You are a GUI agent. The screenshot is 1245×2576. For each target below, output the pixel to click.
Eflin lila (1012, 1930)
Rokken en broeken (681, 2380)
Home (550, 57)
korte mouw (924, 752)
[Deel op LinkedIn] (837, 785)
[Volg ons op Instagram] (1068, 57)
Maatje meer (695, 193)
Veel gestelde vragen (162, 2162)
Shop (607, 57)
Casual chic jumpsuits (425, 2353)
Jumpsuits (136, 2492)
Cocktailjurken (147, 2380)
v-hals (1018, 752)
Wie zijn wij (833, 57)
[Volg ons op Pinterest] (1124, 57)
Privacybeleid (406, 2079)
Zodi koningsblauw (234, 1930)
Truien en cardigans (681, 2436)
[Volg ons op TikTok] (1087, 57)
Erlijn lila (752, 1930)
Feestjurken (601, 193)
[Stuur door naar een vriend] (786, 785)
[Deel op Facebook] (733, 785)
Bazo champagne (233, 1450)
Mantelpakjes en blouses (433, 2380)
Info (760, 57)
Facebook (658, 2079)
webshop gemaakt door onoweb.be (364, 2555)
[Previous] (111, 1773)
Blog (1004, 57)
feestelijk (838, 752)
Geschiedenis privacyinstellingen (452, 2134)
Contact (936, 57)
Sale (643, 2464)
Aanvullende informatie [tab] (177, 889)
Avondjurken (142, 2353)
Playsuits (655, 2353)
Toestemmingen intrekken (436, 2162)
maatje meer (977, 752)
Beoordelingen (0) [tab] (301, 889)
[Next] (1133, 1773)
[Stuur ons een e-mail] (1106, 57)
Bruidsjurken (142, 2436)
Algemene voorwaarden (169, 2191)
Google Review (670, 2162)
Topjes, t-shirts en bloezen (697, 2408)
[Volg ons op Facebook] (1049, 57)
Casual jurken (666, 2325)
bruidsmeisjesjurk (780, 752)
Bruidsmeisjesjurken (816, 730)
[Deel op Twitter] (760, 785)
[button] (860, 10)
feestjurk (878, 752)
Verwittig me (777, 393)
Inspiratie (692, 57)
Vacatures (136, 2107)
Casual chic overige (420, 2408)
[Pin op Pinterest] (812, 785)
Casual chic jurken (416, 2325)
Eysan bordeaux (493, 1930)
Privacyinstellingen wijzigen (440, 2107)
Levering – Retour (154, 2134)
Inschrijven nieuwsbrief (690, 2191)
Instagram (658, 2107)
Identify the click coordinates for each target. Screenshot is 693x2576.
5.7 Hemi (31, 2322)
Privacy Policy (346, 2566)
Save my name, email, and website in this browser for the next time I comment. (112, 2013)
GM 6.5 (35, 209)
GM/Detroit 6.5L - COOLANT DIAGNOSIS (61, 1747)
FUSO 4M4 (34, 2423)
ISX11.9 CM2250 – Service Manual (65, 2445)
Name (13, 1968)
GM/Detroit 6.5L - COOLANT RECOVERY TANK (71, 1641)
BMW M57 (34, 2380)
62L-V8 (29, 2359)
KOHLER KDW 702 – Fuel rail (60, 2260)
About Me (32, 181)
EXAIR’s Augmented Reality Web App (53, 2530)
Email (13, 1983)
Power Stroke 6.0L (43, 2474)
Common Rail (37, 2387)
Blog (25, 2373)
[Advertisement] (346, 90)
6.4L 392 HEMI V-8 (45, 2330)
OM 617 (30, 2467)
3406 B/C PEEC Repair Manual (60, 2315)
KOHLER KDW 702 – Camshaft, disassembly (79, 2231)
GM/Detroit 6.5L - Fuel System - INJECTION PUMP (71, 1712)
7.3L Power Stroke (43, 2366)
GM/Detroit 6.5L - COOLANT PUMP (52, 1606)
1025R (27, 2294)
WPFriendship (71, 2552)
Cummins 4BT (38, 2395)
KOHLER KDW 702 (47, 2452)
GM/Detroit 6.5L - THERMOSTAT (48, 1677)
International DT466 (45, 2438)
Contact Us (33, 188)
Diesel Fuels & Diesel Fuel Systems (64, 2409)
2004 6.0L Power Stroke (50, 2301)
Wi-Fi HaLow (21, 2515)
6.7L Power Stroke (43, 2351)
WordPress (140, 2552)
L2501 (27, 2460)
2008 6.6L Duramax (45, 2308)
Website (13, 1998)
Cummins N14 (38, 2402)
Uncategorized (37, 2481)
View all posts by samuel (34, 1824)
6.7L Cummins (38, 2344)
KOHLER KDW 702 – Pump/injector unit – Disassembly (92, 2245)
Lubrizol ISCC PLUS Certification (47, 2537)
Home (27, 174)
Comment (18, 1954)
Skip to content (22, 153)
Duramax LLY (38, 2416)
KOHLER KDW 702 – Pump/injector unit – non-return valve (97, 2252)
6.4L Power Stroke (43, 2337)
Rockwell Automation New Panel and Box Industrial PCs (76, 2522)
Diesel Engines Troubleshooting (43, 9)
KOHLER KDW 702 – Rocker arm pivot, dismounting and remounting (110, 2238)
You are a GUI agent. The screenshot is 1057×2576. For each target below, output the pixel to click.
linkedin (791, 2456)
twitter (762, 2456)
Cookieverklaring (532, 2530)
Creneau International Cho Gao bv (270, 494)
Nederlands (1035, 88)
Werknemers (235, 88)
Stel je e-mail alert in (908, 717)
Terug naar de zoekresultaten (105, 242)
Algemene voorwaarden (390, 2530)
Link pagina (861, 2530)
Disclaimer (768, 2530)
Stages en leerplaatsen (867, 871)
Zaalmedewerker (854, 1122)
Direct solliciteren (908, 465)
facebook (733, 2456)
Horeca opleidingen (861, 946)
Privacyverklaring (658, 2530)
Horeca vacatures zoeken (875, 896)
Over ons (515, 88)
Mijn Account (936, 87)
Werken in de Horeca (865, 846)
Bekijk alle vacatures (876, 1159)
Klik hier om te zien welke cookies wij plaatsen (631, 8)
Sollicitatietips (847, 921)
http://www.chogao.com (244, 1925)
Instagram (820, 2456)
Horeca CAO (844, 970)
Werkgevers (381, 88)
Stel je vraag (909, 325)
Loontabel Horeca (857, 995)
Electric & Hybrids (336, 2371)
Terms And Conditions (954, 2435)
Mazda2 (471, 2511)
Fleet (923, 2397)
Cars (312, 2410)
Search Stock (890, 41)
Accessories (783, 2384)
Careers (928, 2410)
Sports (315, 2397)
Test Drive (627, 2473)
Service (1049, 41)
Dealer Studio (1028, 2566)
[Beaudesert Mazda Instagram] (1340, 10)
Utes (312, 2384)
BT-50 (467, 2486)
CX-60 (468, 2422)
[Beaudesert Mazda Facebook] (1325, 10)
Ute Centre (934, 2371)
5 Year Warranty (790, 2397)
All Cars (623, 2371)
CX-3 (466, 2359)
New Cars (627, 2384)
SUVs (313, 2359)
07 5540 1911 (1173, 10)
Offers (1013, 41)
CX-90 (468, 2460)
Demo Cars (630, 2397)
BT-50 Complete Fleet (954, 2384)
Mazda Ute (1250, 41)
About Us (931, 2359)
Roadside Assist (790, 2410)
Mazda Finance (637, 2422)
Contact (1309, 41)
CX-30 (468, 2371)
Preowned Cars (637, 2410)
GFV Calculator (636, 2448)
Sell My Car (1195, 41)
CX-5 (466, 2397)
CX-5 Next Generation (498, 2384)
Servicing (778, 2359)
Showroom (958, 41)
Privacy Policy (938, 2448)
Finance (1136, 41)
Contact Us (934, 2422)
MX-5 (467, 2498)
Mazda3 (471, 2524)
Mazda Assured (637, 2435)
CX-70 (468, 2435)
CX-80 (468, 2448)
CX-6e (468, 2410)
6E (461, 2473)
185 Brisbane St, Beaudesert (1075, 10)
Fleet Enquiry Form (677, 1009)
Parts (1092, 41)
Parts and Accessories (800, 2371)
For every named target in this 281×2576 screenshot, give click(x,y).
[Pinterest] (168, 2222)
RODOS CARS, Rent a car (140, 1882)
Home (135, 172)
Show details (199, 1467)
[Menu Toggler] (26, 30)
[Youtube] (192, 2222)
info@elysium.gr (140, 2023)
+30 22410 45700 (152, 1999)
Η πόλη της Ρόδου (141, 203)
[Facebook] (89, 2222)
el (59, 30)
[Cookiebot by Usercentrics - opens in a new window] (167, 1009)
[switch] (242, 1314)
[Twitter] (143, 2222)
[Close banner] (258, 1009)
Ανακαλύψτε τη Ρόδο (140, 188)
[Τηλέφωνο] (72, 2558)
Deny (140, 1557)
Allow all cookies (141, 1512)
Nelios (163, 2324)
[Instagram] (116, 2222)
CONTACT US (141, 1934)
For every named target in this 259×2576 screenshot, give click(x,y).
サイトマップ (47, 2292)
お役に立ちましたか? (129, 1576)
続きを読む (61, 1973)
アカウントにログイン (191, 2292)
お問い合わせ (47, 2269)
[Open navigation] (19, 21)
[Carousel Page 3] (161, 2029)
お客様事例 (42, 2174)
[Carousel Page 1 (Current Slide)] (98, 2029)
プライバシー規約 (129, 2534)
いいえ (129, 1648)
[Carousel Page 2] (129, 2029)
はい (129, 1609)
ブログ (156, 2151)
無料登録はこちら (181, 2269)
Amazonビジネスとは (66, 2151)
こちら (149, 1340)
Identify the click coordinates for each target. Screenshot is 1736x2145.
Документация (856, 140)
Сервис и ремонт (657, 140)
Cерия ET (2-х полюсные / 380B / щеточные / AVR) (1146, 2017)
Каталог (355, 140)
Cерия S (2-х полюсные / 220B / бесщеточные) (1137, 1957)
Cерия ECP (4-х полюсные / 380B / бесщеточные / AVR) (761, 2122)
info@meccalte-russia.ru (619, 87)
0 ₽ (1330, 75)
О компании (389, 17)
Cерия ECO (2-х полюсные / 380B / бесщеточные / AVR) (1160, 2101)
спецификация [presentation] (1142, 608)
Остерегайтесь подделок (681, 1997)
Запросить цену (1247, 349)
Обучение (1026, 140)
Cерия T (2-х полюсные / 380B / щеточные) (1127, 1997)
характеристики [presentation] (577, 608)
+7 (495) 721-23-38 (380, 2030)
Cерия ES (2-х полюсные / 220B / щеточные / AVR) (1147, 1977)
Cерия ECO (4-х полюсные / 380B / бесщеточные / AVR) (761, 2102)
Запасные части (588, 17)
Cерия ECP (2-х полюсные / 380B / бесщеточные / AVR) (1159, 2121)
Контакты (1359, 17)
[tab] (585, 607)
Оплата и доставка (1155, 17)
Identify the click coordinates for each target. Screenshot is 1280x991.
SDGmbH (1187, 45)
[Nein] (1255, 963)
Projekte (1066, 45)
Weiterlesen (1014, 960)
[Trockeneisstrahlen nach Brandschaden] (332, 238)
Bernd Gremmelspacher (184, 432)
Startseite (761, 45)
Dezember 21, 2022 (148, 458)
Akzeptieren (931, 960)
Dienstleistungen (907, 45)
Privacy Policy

........

(Problem to solve): Find "Cерия ECO (2-х" in the entries above and copy that whole line exactly, then each line after it through the line that contains "Cерия ECP (2-х".

(Reply):
Cерия ECO (2-х полюсные / 380B / бесщеточные / AVR) (1160, 2101)
спецификация [presentation] (1142, 608)
Остерегайтесь подделок (681, 1997)
Запросить цену (1247, 349)
Обучение (1026, 140)
Cерия T (2-х полюсные / 380B / щеточные) (1127, 1997)
характеристики [presentation] (577, 608)
+7 (495) 721-23-38 (380, 2030)
Cерия ES (2-х полюсные / 220B / щеточные / AVR) (1147, 1977)
Cерия ECO (4-х полюсные / 380B / бесщеточные / AVR) (761, 2102)
Запасные части (588, 17)
Cерия ECP (2-х полюсные / 380B / бесщеточные / AVR) (1159, 2121)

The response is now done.